Fuentes and Vargas also added two trumpets, a classical guitar and more violins to their band and the ensemble became a complete, adaptable orchestra that retained its traditional base but assimilated new musical ideas and styles.
Therefore, Mariachi Vargas' arrangements became the definitive statements of what mariachi music should be and other bands adopted their style and musical arrangements.
As mariachi bands grew in popularity and importance they began celebrating great moments in the lives of Mexican people and continue to do so today. In the serenata or serendade, the mariachi band participates in the rite of courtship and love and was an early means to communication in which the man could send a message of love to the woman of his heart.
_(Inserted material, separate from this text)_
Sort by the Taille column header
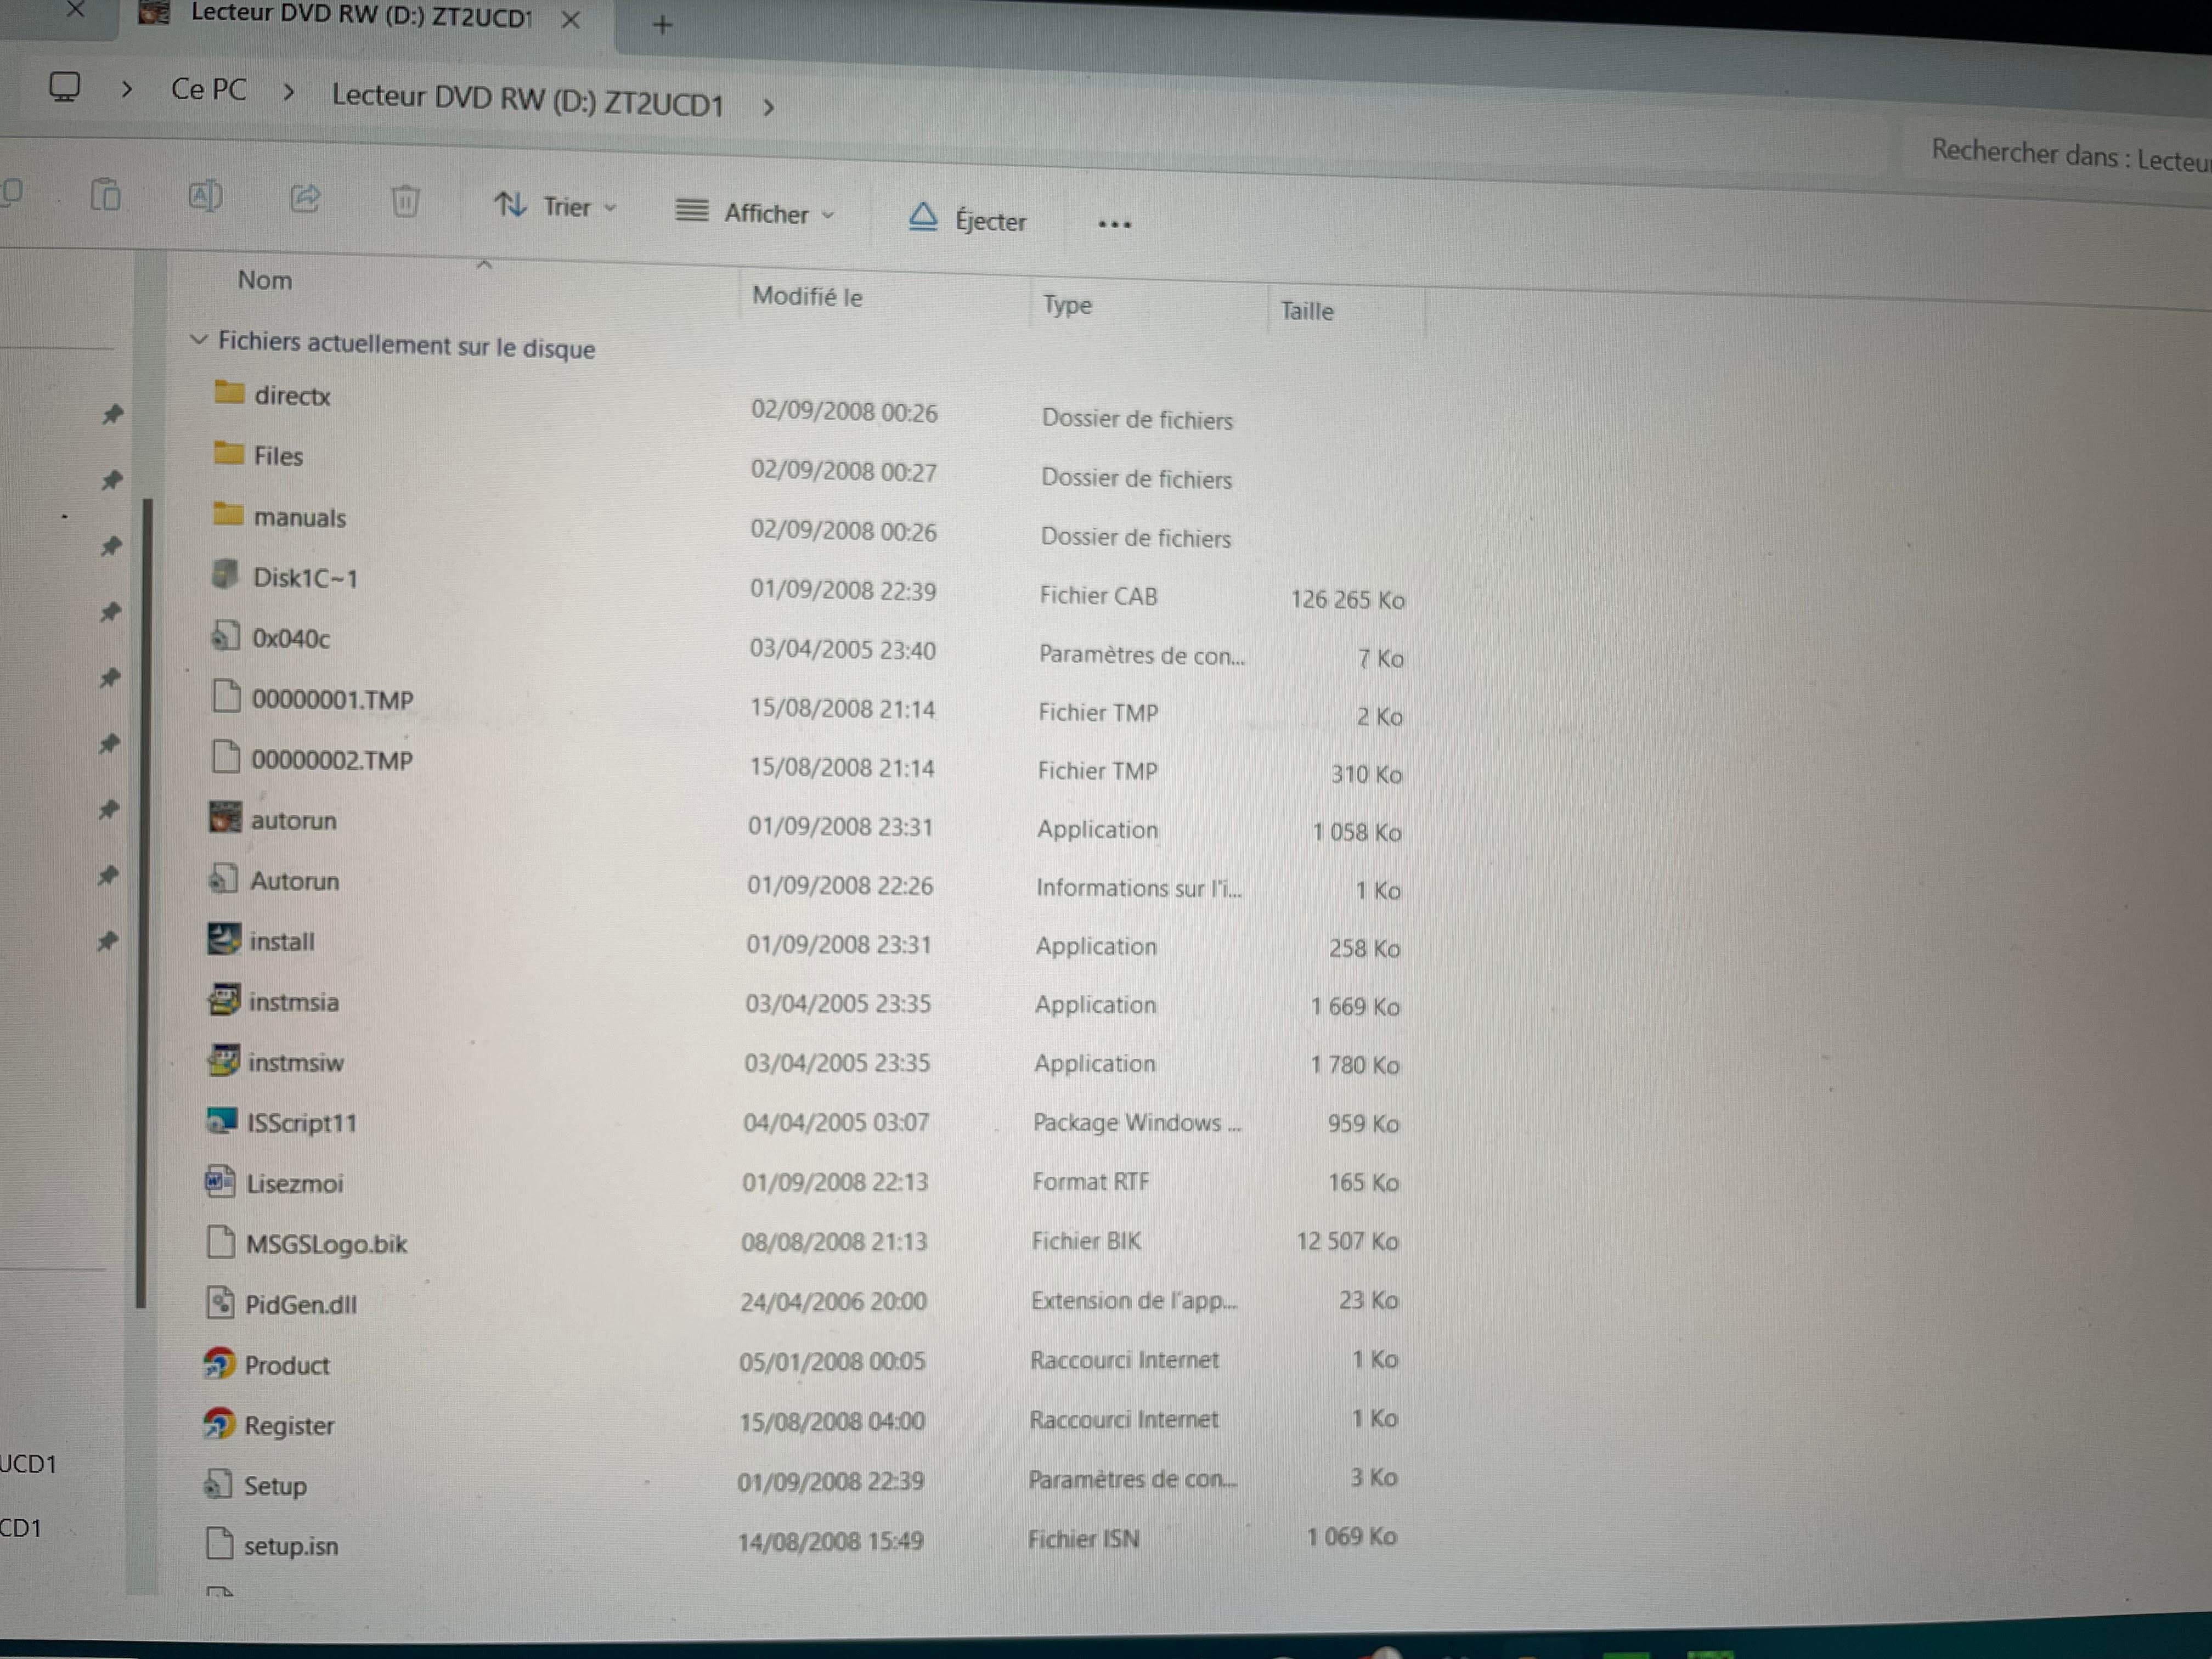The width and height of the screenshot is (2212, 1659). click(1306, 311)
Today, the mariachi band serenades a woman on her birthday or saint day with the song, Las Mananitas, The Little Mornings, as well as serenading to profess the suitor's love.
Today, the Plaza de Garibaldi in Mexico City, is the center of mariachi music and this music has become the international symbol of Mexican identity promoted by the government. Mariachi music has continued to evolve with the times and the popularity of jazz and Cuban music introduced the trumpets in the mariachi bands.
The most prized of the mariachi's are those from the state of Jalisco and the towns of Cocula and Techalitlan.
The charro tradition is still quite popular and strong in Jalisco and the charreada (rodeo) has become a national sport in Mexico. The rodeo became the ideal to Mexicans as the haciendas broke up and mariachi remains strongly associated with tequila.
Each year there is an International Mariachi Festival in Guadalajara which is a ten day event the attracts approximately five hundred mariachi bands who participate.
Mariachi bands have also crossed the borders into the U.S. as the Mexican culture has and they are very popular in California and Texas and throughout the southwest U.S. today.